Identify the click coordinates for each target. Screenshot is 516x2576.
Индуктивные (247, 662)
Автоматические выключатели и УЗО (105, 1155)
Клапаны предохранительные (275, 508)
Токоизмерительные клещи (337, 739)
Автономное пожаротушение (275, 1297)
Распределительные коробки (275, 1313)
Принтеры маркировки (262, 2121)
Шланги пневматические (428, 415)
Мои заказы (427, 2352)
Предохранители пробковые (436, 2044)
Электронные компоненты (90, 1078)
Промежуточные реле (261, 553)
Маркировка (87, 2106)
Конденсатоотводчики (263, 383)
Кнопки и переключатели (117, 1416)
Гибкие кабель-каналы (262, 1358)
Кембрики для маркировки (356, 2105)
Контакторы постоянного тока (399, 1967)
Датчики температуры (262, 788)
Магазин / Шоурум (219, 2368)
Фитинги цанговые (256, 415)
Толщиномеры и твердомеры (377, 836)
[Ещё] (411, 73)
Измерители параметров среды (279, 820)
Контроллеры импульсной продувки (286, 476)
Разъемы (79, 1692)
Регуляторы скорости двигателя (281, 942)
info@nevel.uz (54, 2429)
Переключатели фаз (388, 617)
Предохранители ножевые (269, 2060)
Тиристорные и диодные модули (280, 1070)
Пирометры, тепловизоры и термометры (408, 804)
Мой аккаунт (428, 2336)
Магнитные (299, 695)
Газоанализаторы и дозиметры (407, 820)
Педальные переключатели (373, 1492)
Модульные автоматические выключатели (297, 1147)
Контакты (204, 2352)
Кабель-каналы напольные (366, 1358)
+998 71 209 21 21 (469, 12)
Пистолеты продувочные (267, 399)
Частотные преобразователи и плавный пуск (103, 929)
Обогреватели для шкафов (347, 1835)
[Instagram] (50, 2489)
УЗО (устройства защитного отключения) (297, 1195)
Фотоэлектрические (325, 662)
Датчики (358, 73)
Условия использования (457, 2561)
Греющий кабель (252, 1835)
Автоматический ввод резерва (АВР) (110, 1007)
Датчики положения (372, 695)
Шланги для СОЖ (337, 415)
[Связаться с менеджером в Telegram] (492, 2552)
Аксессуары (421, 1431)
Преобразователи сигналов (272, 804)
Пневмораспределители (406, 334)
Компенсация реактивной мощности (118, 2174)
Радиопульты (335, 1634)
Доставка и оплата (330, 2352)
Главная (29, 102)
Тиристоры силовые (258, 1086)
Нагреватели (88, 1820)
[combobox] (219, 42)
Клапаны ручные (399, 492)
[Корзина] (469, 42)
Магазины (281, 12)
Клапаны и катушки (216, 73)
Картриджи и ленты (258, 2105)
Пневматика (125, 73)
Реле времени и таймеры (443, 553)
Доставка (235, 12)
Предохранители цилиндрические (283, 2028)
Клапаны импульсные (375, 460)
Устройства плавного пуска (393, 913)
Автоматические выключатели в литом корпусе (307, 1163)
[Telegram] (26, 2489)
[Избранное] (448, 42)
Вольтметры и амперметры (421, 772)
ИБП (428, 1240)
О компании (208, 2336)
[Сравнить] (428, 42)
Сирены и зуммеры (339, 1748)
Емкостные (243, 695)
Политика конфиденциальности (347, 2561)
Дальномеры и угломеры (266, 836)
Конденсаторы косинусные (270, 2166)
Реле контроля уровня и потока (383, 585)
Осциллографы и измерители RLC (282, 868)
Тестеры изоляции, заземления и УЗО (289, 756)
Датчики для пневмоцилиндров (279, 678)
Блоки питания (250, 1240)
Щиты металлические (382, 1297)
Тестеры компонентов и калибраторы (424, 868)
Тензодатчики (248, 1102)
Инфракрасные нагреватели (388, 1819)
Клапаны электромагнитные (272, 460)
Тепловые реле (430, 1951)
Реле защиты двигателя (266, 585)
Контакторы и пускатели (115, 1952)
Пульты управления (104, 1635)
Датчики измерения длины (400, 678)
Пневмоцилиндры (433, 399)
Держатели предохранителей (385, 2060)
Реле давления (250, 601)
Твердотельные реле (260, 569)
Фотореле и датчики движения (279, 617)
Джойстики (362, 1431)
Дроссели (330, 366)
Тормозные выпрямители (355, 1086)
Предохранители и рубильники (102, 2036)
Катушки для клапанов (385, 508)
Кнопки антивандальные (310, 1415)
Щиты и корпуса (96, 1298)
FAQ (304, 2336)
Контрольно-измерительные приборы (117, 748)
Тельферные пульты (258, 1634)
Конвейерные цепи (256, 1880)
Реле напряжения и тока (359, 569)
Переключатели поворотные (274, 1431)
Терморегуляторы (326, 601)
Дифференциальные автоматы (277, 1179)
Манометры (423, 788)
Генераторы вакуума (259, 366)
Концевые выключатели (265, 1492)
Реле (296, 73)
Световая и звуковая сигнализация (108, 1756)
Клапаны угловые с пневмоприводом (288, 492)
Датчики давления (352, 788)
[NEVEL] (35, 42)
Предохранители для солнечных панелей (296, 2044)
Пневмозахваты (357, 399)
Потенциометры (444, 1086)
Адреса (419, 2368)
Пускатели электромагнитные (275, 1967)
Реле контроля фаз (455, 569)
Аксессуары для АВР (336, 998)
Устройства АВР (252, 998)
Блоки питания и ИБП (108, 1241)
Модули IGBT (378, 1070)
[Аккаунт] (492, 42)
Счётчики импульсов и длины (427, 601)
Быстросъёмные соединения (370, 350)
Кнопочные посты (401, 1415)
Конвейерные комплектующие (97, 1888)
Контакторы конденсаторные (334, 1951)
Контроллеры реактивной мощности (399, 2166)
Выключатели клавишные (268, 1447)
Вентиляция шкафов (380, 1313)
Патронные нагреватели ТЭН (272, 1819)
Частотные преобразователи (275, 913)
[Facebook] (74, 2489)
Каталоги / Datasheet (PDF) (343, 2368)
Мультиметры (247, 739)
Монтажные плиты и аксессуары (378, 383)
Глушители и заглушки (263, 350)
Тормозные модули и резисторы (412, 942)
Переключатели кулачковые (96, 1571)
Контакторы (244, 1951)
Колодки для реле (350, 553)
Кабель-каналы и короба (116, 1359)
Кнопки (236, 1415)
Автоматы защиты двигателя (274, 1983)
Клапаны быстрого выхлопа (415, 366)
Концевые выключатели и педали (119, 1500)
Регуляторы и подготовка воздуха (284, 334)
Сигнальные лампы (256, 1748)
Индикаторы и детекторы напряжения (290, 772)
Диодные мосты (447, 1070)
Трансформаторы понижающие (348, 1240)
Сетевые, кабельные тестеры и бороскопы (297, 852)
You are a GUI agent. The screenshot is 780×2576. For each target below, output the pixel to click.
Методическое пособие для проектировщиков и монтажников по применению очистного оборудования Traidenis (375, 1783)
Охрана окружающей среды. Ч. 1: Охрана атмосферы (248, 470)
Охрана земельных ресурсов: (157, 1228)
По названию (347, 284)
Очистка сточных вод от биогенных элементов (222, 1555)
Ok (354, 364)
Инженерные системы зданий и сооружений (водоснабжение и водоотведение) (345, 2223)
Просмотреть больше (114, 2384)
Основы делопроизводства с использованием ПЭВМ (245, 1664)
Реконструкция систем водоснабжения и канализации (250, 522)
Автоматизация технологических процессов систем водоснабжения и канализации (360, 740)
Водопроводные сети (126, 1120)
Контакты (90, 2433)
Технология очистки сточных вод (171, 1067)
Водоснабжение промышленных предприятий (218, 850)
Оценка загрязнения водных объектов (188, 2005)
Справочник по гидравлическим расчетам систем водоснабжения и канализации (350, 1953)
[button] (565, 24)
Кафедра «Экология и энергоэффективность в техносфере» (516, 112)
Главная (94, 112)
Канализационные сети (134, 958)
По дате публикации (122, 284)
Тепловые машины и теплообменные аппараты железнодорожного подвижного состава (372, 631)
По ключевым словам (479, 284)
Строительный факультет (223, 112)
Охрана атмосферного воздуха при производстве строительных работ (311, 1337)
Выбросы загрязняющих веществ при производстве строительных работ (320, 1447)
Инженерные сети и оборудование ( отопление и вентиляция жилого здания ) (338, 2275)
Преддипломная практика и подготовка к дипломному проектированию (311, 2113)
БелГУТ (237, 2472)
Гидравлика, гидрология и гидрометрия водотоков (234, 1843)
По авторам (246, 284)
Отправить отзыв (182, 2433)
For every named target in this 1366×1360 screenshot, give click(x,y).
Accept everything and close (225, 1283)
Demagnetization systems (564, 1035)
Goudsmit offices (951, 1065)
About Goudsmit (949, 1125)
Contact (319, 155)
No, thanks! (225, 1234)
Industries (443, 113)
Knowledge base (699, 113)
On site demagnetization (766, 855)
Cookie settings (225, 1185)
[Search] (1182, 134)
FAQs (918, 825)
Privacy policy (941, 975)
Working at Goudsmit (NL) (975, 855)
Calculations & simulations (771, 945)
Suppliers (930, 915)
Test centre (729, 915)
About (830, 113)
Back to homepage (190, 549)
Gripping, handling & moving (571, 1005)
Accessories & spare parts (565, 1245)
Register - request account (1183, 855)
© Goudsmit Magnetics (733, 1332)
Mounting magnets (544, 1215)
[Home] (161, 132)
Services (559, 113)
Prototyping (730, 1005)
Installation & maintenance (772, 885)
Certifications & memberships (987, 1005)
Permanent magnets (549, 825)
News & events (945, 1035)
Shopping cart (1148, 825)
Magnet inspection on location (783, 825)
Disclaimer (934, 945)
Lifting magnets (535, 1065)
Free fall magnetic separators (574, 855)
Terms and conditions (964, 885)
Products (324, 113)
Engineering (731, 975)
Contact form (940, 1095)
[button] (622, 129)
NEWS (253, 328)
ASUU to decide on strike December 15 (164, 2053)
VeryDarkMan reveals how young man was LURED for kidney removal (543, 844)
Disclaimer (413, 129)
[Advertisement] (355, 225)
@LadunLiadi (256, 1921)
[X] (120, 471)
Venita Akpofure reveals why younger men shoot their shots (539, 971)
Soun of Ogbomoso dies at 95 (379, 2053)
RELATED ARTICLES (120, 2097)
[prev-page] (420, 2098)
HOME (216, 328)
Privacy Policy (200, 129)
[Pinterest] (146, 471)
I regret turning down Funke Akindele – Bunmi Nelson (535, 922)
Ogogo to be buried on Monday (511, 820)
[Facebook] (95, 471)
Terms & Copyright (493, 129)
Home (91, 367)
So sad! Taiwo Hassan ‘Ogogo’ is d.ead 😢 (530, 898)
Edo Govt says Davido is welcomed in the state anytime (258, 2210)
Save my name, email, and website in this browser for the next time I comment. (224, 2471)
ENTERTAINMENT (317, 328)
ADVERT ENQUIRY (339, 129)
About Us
****
#### TASK BRIEF
Word for word, restate the listing above from its first line to the line with "info@nevel.uz (54, 2429)", keeping both.

#### ANSWER SPACE
Identify the click coordinates for each target. Screenshot is 516x2576.
Индуктивные (247, 662)
Автоматические выключатели и УЗО (105, 1155)
Клапаны предохранительные (275, 508)
Токоизмерительные клещи (337, 739)
Автономное пожаротушение (275, 1297)
Распределительные коробки (275, 1313)
Принтеры маркировки (262, 2121)
Шланги пневматические (428, 415)
Мои заказы (427, 2352)
Предохранители пробковые (436, 2044)
Электронные компоненты (90, 1078)
Промежуточные реле (261, 553)
Маркировка (87, 2106)
Конденсатоотводчики (263, 383)
Кнопки и переключатели (117, 1416)
Гибкие кабель-каналы (262, 1358)
Кембрики для маркировки (356, 2105)
Контакторы постоянного тока (399, 1967)
Датчики температуры (262, 788)
Магазин / Шоурум (219, 2368)
Фитинги цанговые (256, 415)
Толщиномеры и твердомеры (377, 836)
[Ещё] (411, 73)
Измерители параметров среды (279, 820)
Контроллеры импульсной продувки (286, 476)
Разъемы (79, 1692)
Регуляторы скорости двигателя (281, 942)
info@nevel.uz (54, 2429)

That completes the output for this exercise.